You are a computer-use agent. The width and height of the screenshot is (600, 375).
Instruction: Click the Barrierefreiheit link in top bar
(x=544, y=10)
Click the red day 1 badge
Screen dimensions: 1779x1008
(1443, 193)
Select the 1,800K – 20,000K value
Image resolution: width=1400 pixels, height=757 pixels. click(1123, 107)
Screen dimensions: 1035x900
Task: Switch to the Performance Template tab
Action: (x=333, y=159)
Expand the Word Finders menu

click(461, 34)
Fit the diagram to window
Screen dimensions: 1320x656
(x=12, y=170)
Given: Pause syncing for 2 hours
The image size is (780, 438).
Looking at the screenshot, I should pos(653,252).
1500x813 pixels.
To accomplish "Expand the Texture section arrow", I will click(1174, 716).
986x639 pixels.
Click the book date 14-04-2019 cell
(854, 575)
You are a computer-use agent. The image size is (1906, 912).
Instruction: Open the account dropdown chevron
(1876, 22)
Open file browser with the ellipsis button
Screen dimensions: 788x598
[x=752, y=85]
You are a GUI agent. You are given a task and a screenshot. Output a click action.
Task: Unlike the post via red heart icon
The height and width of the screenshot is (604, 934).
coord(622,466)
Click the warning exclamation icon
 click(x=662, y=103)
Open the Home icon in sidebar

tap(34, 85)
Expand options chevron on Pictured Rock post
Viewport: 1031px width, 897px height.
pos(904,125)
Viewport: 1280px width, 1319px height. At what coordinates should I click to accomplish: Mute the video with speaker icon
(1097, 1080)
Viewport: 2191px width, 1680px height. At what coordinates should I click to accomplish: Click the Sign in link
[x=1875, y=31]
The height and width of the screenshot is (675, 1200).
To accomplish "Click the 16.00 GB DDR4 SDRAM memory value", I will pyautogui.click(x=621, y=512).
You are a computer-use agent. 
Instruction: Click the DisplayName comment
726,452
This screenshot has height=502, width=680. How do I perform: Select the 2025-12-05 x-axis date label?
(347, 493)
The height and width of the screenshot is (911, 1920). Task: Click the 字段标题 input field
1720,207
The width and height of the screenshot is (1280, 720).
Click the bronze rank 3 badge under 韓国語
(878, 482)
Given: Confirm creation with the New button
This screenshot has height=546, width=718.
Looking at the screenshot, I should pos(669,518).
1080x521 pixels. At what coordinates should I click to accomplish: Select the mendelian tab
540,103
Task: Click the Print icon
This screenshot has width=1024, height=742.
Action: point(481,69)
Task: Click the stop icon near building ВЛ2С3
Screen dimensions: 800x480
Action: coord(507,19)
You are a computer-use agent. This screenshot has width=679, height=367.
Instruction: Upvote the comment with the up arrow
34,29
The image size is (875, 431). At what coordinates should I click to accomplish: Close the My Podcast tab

^^^^^^^^^^^^^^^^

→ Problem description
Whenever the string "button" turns up in a line above, copy that line out.

→ Result of the exercise
Open file browser with the ellipsis button
Given: Confirm creation with the New button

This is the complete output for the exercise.